2 # sh.ssh looks up which commands (shell command lines) are allowed by the
3 # invoking user's group membership.
4 #
5 # using sh.ssh as login shell enables sysadmins to:
6 # - allow ~/.ssh/rc system wide
7 # - but don't allow it for anyone here only for certain groups
8 # - users still can write their files including ~/.ssh/rc
9 # - allow both password and pubkey auth
10 # - because running .ssh/rc can only be disabled globally or per-pubkey
11 # - while not worrying about arbitrary commands called by ~/.ssh/rc
12 # - because it is not allowed here only for certain groups
14 # Show error message when ~/.ssh/rc is going to be run.

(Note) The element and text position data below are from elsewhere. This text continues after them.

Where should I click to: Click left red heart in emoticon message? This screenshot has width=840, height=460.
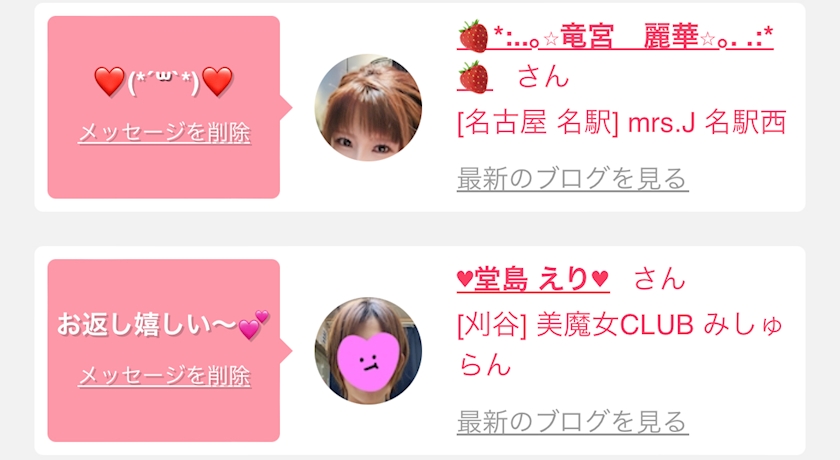point(109,81)
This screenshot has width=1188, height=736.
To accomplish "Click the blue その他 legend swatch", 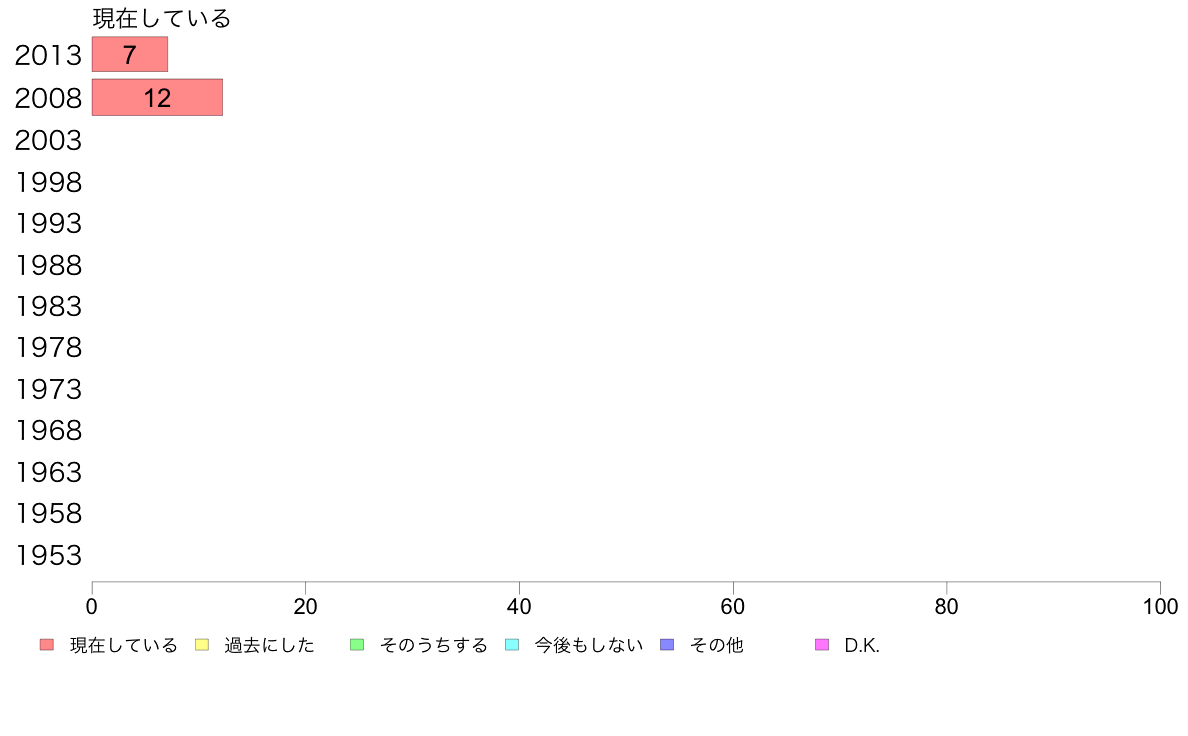I will point(667,644).
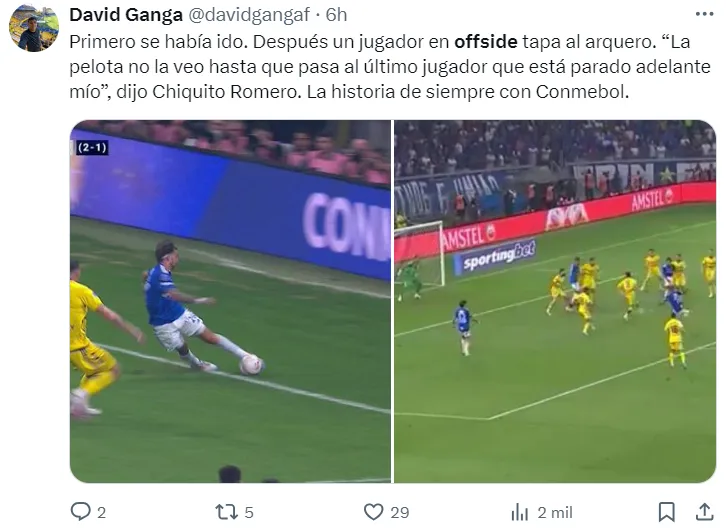This screenshot has width=727, height=528.
Task: Open the David Ganga display name
Action: point(126,15)
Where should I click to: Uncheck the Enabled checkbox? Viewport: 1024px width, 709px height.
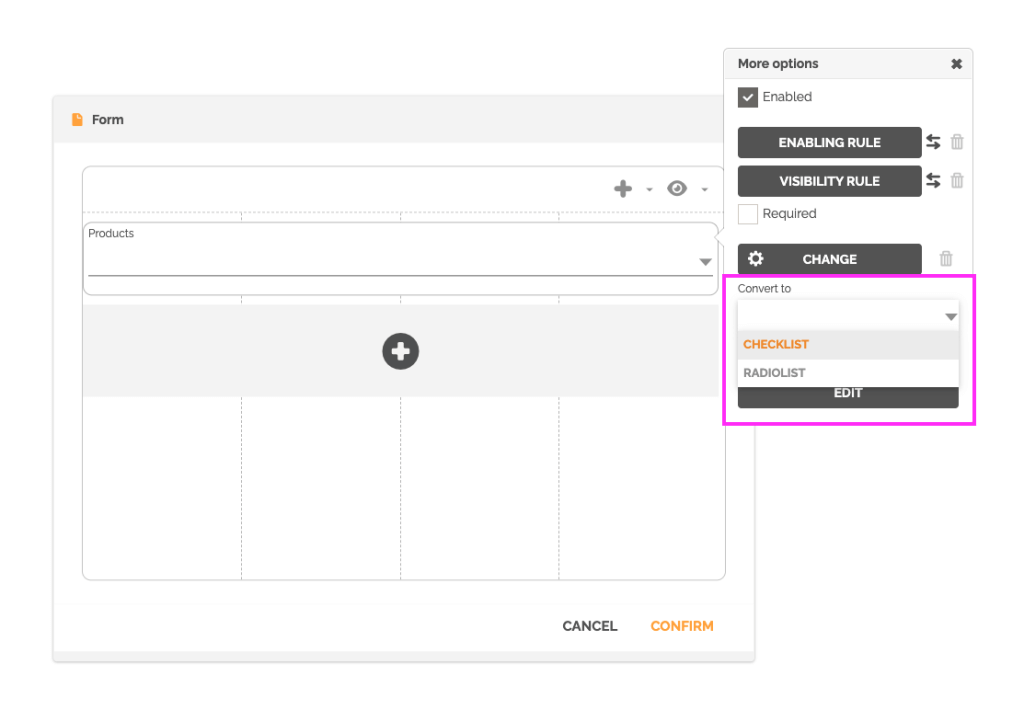[x=748, y=97]
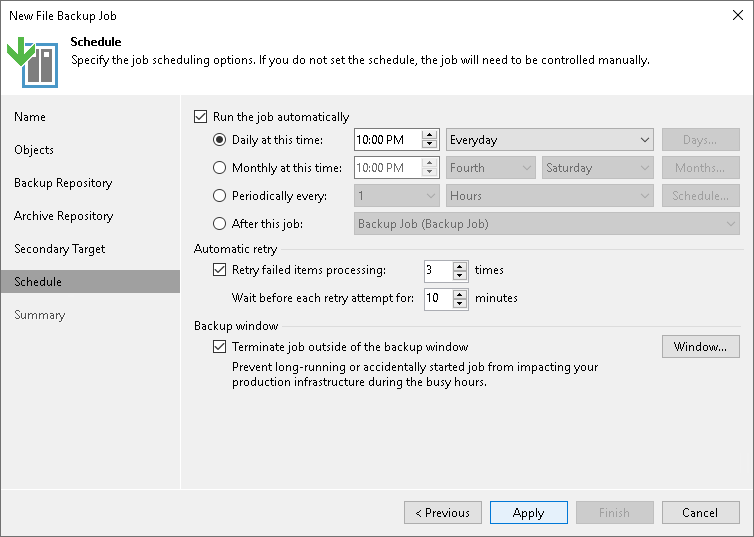Select the Monthly at this time option
Viewport: 754px width, 537px height.
coord(220,168)
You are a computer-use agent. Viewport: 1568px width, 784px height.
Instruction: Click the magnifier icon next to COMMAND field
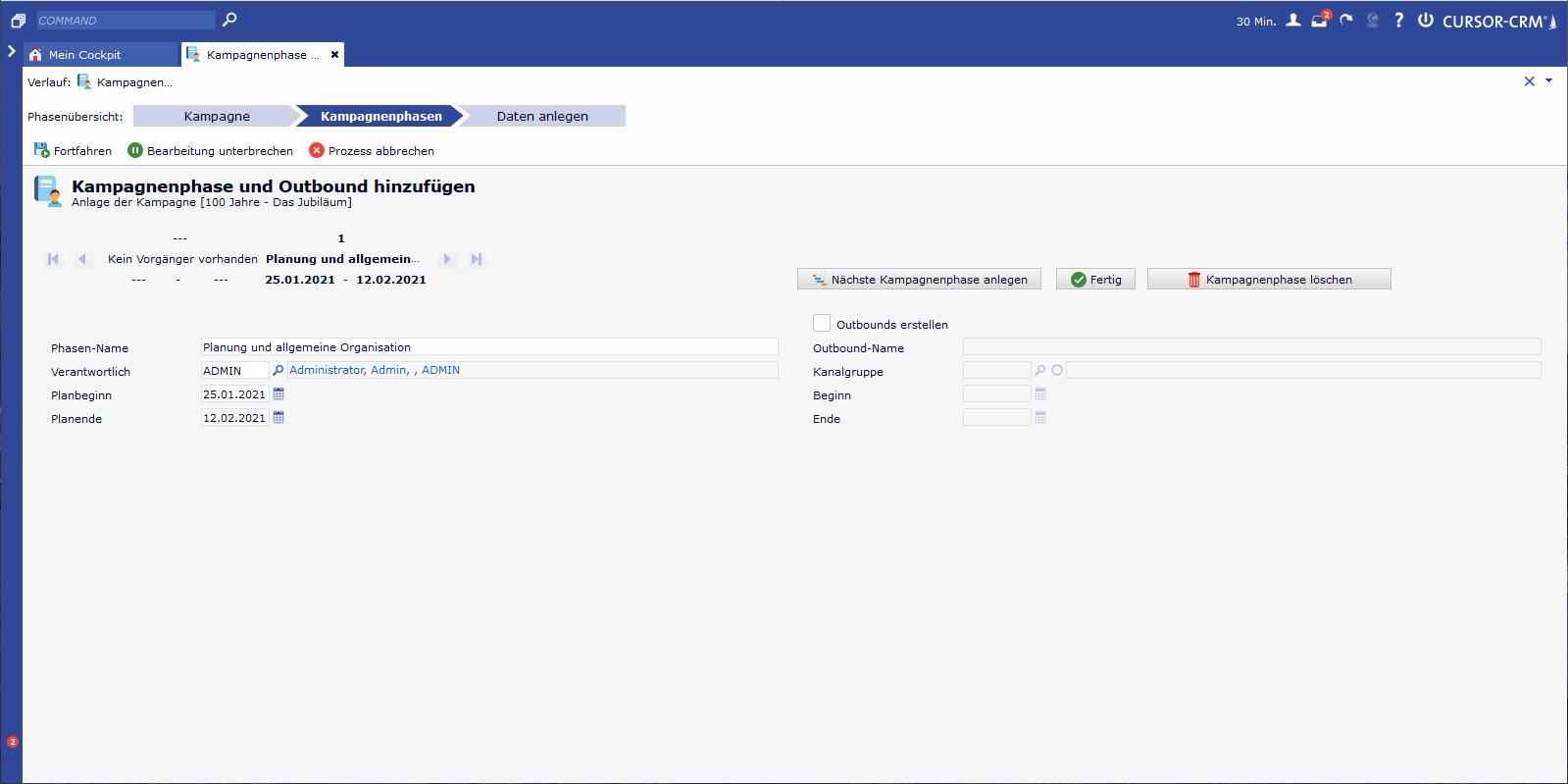coord(229,20)
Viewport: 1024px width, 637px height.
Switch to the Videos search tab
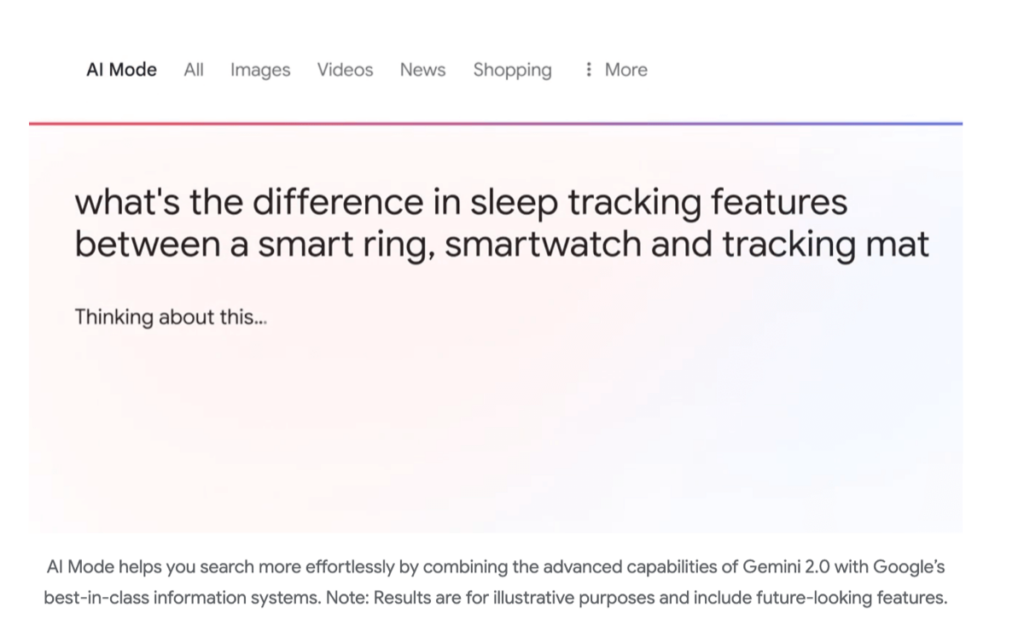[344, 69]
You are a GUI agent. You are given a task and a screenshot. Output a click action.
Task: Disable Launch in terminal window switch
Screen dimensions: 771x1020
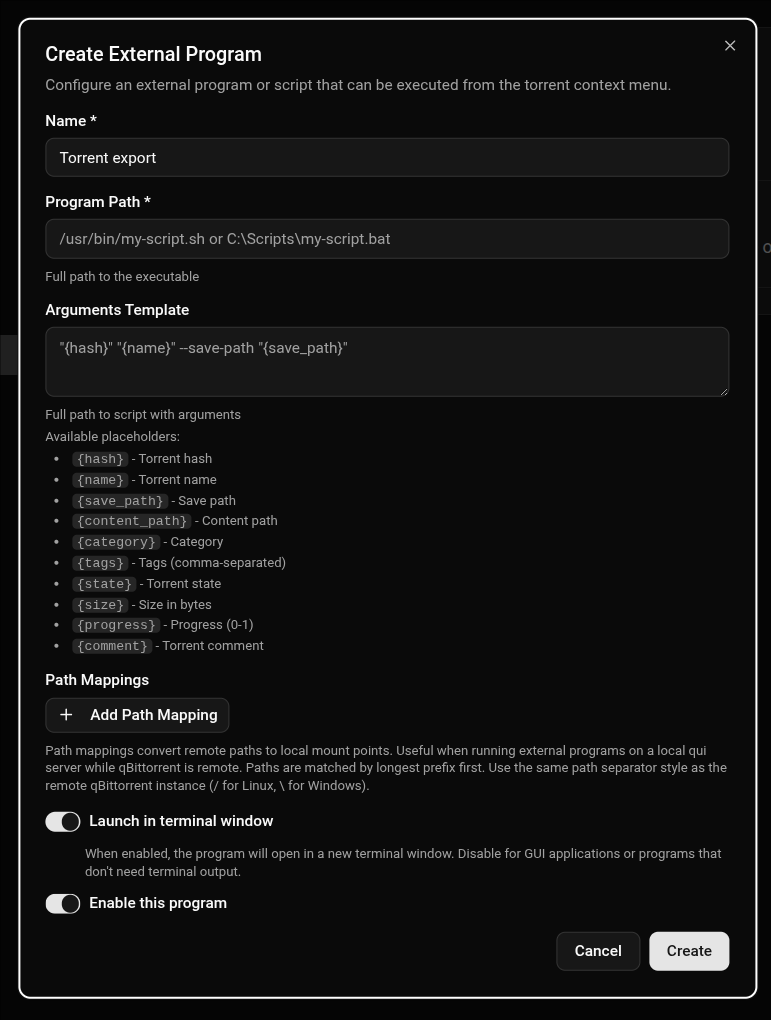[x=62, y=822]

15 # Valid parameters: on, off
16 !report-dotsshrc off
18 # Allow any command lines and interactive shell for shell group.
19 shell --- **
21 # shell group users can run anything anyways
22 shell /bin/sh .ssh/rc
24 # Allow sftp only for sftp group, no parameter allowed.
25 sftp /usr/lib/openssh/sftp-server
27 # Allow a single parameter.
28 nogroup ls *
30 # Allow any num of parameters.
31 nogroup date **
33 # Strip single (') and double (") quotation marks from arguments
34 # of the command line which matches to the following rules.
35 !strip-quotes on
37 # This is useful because ssh client thinks she is issuing a shell
38 # command, therefore quoting arguments, but we are converting it
39 # to a pure execve(2) command-arguments sequence.
40 #
41 # N.B. This is NOT a real shell interpolation.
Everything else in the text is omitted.